Making your residential investment property on the Gold Coast pet-friendly could boost your income potential by widening your tenant base. Having cats, dogs and all sorts of other pets running around inside your investment might create some more maintenance costs over time, but you can reflect that in the rent.

Pets are popular in Australia. A whopping 62 per cent of households in Australia own a pet of some kind, according to the Australian Veterinary Association. When 5.7million out of 9.2million households have pets, and the people want to live somewhere their furry (or scaly/fishy/feathery) friend can live alongside them, it's a smart move to attract them to your property. However, it's not as simple as stating you have a pet-friendly property.

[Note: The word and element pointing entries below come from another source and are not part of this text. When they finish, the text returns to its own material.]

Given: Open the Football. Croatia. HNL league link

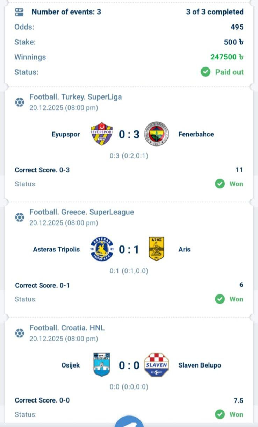Looking at the screenshot, I should coord(67,328).
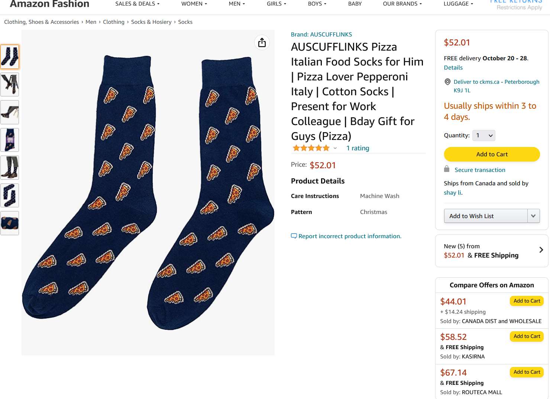550x399 pixels.
Task: Open the Quantity dropdown
Action: tap(484, 135)
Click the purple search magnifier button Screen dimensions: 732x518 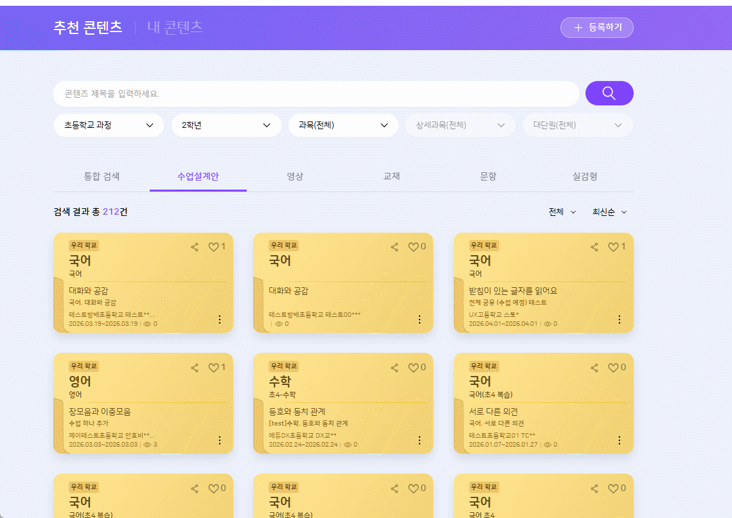pos(609,93)

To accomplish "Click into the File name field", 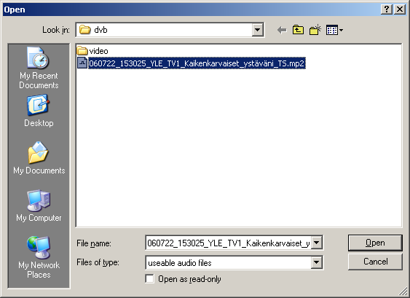I will (x=228, y=243).
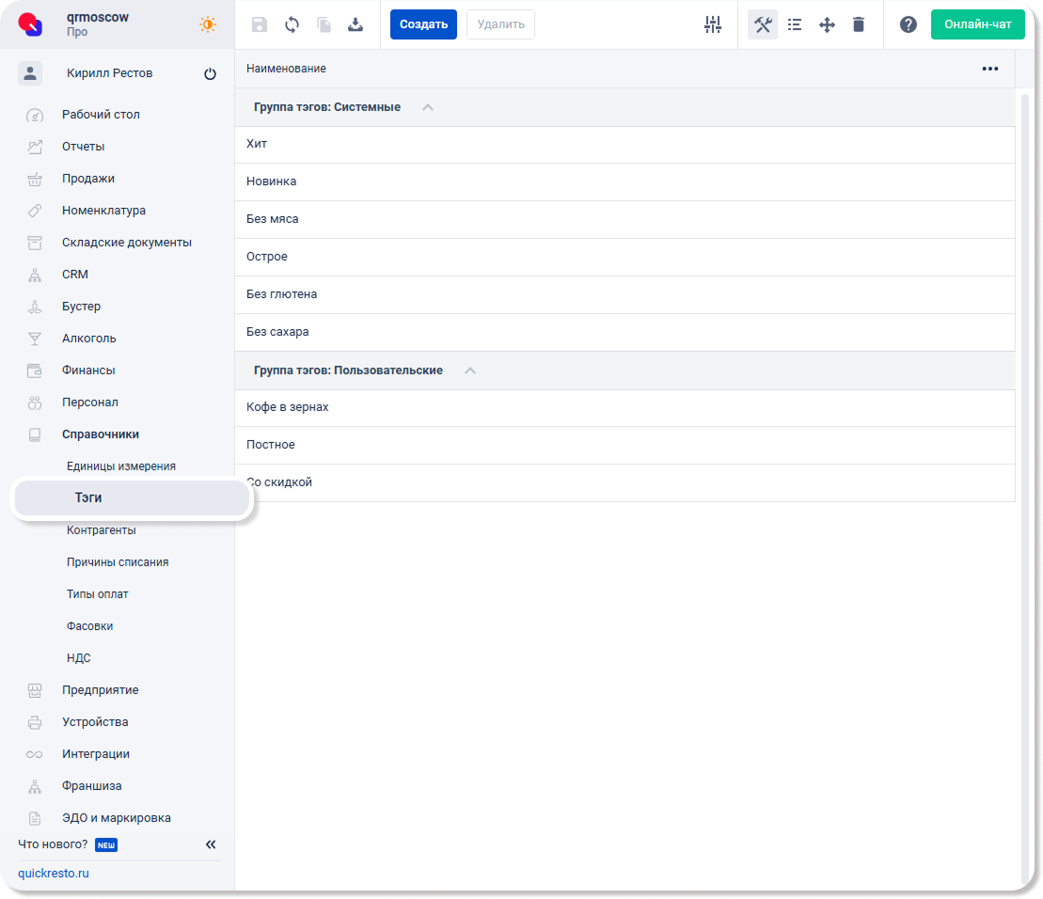
Task: Click the download export icon
Action: [356, 24]
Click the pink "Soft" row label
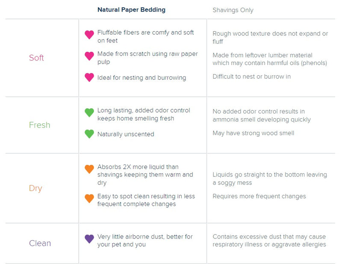This screenshot has width=342, height=271. coord(36,58)
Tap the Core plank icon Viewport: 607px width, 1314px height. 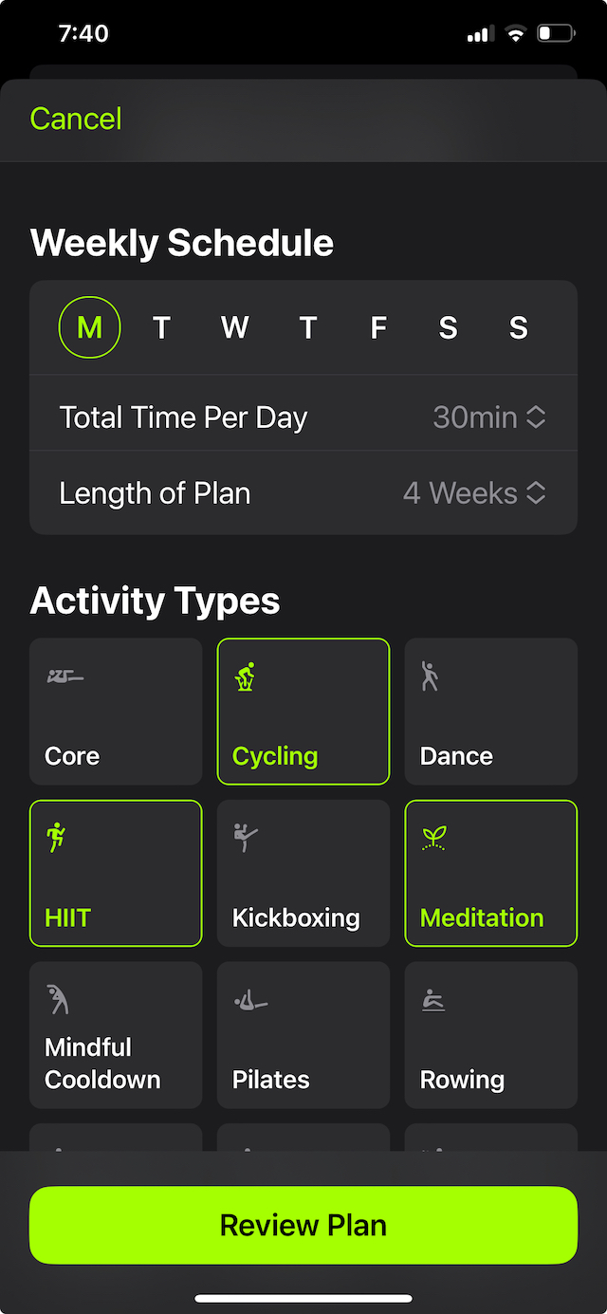(64, 676)
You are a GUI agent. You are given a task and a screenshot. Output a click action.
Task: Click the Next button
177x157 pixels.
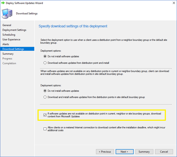[124, 152]

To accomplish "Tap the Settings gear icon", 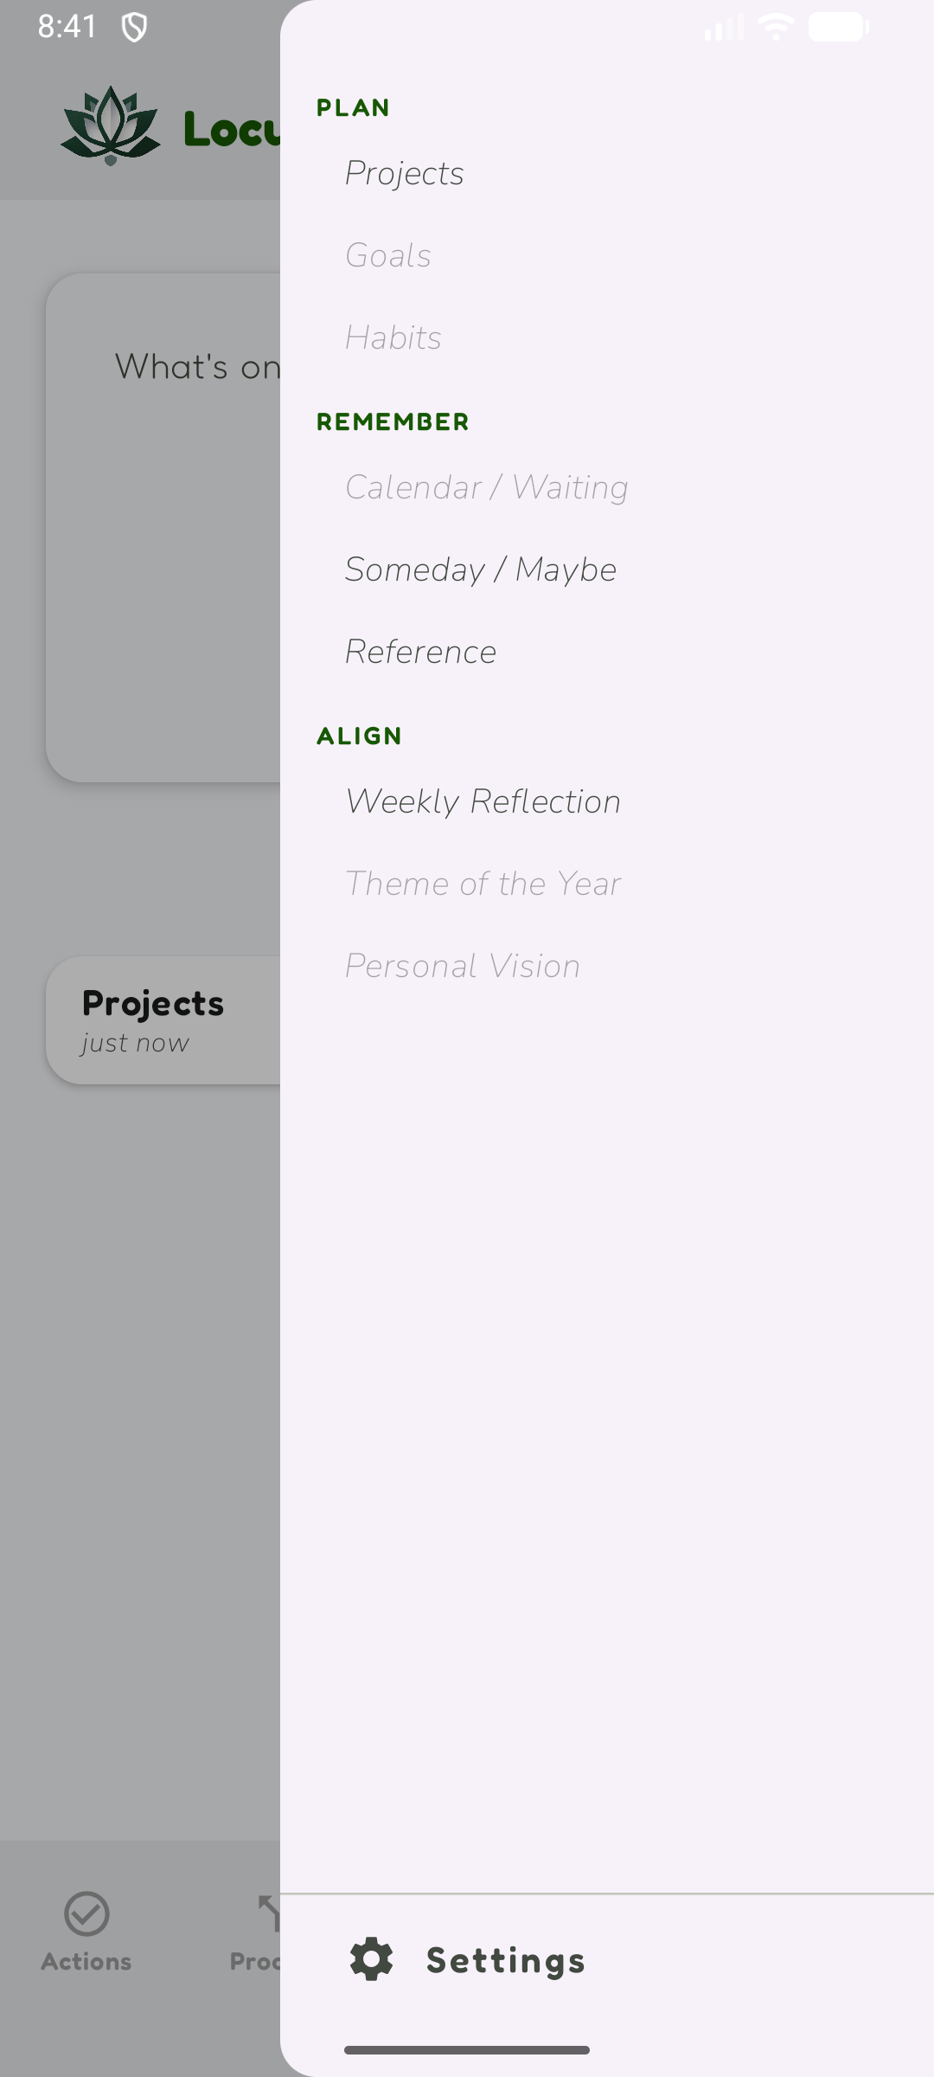I will [372, 1959].
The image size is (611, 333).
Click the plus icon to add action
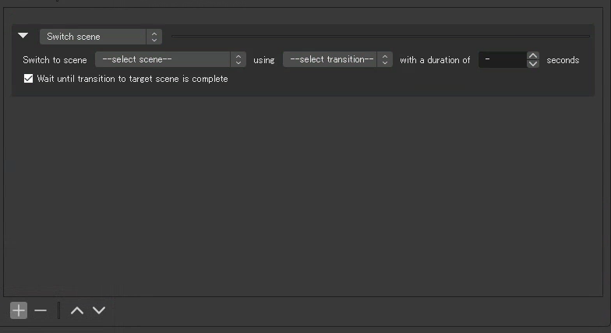click(19, 310)
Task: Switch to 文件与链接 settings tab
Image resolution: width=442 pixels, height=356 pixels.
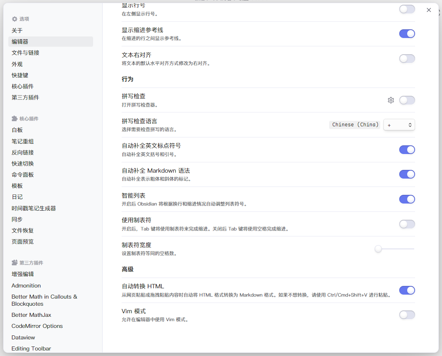Action: tap(25, 53)
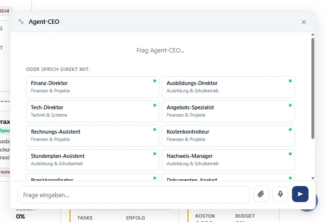Click the Agent-CEO dialog title
This screenshot has width=326, height=222.
[44, 22]
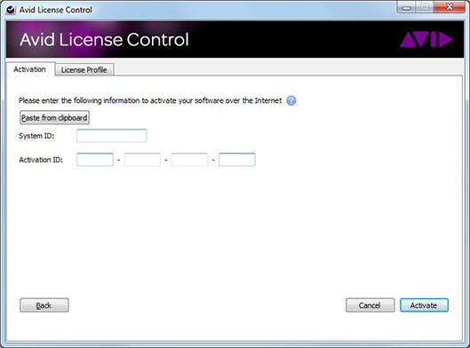Viewport: 470px width, 348px height.
Task: Open the License Profile tab
Action: pos(84,70)
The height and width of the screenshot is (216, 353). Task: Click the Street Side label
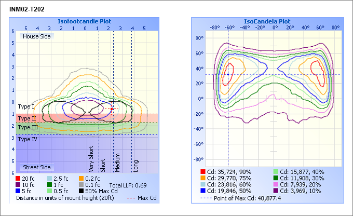coord(36,167)
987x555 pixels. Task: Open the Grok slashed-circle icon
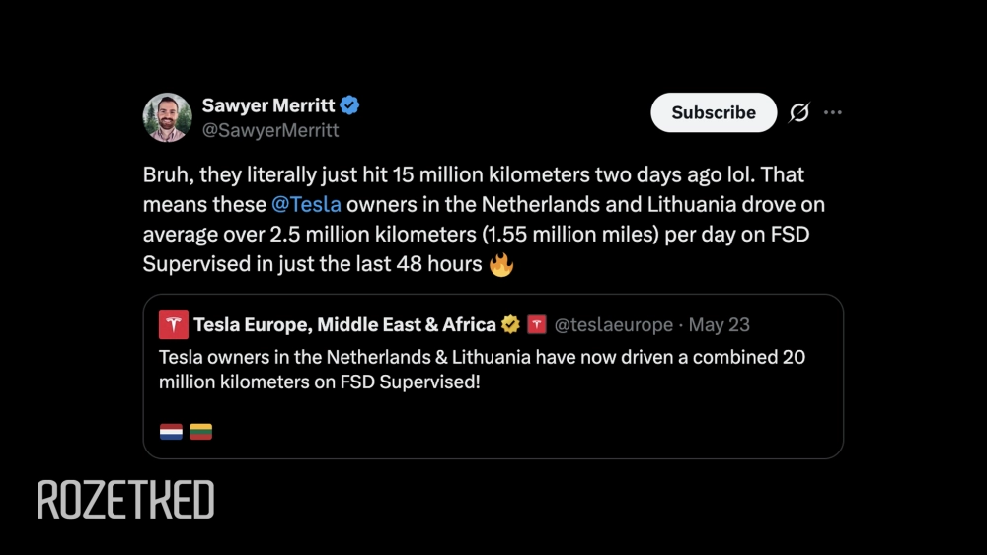[798, 112]
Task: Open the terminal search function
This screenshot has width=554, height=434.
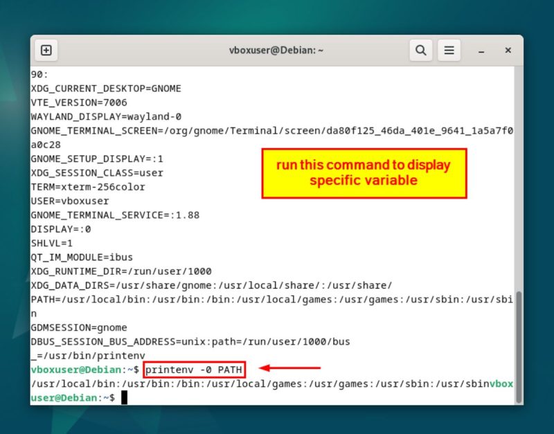Action: click(420, 50)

Making your investment home pet-friendly

Converting your investment into a home that's ready to house a critter can take some consideration. For example, is the place fenced or could a curious dog escape the yard easily? You'll need to install a cat door to attract anyone with cats. Go one step further (if you need to change the flooring anyway) and install a more hardy carpet or floor option to reduce the impact of pets wearing it out or making a mess.

Insurance costs may increase if you allow pets in your rental, but you can increase the rent cost to counter that – especially if there aren't many pet-friendly options in the surrounding area. When there are fewer options, renters will just have to pay the extra.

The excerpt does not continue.